ONWARD goes behind the scenes at VT Halter Marine for a sneak peek at the progress of Q-LNG’s articulated tug and barge unit.
VT Halter Marine has continued to make scheduled progress with the programme to build America’s first offshore LNG articulated tug and barge (ATB) unit for Q-LNG Transport. The contract was awarded to VT Halter Marine by Q-LNG in November 2017, with delivery on track for the first quarter of 2020.
Q-LNG owns and operates assets providing marine transportation of LNG, and has a long-term contract with Shell Trading (U.S.) Company to deliver LNG as a fuel source to various ports in Florida and the Caribbean. Q-LNG is dedicated to extremely safe transits and bunkering of LNG fuel while servicing these ports. In achieving the rigorous standards, Q-LNG has chosen to partner with VT Halter Marine to design, engineer and construct its maiden LNG ATB. Wärtsilä, a Finish manufacturer, was the supplier for the vessel’s cargo-handling, cargo-control and cargo-containment systems.
As with any first-of-its-kind vessel, design specifications did not always sync up with the standards set out by the American Bureau of Shipping (ABS), US Coast Guard and International Gas Carrier (IGC). VT Halter Marine and Q-LNG have been working closely over the last 15 months to resolve the design issues and achieve approvals across Class and Flag.
Mr Ron Baczkowski, President and CEO of VT Halter Marine, revealed: “There has been good mutual respect between the team members of VT Halter Marine and Q-LNG and both companies have maintained good communication at the highest levels. The teams have also worked closely with Shell, the ultimate customer, who has supported us well in the resolution of issues across Class and Flag.”
Another design challenge faced by the VT Halter Marine Engineering and Production team involved the requirement for a barge that could be “permissively manned”. This meant that the crew from the tug had to be able to access the barge during transits in order to maintain and check the LNG system.
“Our solution was to develop a barge automation system which is monitored and can be controlled on the tug.
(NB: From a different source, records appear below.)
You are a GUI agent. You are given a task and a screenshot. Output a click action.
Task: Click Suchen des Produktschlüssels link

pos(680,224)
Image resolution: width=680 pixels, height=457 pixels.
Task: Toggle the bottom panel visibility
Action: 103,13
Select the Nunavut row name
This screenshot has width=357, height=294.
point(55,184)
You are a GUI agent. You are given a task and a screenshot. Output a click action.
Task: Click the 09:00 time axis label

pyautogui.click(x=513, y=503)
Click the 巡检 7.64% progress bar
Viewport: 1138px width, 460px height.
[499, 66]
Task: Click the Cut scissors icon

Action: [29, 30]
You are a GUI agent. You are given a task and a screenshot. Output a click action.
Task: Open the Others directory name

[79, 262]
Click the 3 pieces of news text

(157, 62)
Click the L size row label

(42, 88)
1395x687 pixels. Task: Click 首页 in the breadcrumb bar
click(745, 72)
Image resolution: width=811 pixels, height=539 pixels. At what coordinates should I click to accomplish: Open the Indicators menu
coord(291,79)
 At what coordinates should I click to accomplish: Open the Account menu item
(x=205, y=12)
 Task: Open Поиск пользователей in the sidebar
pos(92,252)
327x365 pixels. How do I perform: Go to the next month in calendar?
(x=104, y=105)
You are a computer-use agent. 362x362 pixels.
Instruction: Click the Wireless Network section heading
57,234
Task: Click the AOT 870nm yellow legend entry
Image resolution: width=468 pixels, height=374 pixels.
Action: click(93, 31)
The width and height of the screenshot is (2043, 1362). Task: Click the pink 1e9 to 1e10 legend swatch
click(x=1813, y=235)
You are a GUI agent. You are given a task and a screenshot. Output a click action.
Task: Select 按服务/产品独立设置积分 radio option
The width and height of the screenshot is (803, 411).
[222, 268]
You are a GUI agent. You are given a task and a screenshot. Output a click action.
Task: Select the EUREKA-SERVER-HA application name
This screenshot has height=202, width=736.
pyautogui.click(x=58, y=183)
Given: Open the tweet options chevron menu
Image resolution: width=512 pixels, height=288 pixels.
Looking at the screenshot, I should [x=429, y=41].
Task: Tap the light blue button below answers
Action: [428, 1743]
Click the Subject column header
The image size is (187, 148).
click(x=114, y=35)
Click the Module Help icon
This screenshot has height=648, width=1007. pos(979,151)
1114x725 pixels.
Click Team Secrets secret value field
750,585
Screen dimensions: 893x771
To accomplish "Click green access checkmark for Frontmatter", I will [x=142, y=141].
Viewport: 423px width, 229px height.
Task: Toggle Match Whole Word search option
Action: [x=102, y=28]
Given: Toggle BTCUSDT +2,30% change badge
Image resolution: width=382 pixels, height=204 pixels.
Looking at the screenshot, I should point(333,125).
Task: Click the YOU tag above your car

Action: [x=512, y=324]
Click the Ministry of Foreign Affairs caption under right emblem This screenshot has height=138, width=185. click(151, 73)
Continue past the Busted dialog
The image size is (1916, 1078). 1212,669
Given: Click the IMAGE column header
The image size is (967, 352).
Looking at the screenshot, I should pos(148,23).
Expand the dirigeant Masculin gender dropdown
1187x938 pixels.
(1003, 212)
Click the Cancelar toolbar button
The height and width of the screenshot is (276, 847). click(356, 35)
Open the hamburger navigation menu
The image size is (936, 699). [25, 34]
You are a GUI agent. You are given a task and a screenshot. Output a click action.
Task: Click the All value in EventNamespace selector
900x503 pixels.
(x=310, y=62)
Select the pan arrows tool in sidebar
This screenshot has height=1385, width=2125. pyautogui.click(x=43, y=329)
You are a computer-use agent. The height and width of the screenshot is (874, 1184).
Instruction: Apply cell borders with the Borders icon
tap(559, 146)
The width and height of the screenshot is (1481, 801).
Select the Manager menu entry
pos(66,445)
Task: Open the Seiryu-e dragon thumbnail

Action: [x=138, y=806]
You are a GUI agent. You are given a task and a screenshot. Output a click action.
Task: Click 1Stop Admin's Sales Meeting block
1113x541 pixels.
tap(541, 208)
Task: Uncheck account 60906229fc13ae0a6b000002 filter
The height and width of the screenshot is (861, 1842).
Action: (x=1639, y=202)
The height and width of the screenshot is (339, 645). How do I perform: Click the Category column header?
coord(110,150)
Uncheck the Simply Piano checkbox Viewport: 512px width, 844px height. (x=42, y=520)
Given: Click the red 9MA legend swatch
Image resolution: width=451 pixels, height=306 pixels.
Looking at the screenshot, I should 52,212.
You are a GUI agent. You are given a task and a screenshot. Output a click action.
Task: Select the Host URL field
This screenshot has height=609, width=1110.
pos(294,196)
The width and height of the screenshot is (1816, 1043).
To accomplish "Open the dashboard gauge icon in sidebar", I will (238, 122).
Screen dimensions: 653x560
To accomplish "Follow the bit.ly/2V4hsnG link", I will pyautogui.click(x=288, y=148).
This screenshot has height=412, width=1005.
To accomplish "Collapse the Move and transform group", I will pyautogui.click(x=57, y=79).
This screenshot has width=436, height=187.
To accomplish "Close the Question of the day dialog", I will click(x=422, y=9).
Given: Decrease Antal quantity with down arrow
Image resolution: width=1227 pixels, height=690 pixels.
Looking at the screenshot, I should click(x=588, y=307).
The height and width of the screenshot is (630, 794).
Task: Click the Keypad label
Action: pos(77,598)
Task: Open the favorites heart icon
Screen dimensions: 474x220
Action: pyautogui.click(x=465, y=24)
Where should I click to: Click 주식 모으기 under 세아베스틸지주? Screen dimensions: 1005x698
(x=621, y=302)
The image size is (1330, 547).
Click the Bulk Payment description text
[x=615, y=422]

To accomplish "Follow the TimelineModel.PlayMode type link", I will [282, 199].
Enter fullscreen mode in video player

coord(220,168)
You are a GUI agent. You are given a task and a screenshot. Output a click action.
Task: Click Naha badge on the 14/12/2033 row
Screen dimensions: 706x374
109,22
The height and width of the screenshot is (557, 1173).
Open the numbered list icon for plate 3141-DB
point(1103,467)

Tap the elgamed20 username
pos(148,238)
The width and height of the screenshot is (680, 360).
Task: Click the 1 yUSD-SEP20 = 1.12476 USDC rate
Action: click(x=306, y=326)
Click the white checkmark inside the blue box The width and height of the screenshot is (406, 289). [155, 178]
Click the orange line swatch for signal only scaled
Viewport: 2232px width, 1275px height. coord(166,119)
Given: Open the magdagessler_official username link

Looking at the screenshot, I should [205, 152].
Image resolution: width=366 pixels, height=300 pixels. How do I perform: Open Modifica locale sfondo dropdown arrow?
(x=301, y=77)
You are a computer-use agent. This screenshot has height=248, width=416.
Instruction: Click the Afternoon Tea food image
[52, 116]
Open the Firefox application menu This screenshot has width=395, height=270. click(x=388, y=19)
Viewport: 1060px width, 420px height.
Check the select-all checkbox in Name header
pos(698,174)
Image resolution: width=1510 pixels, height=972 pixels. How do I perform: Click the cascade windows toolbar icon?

The automation is both hardwired and wireless – the latter being an added feature in case the tug needs to de-couple from the notch to tow the barge. The Q-LNG ATB unit is also the first ATB vessel to receive a DP-1 notation for Dynamic Positioning. When in the notch, the DP system controls the bow thruster on the barge and the two Z-drives on the tug,” Ron explained.
For now, the proof is in the pudding and the ATB’s final test would be during the sea trials scheduled for the first quarter in 2020. “We’ve built a large number of ATB vessels – all oil or chemical carriers. An LNG ATB adds some complexity in that the condition of the product has to be constantly monitored and controlled. However, the lessons we’ve learned about LNG supply chain and the handling of cryogenic materials have allowed us to move into building LNG bunkering barges to support the increased use of LNG-powered vessels in US ports,” he added.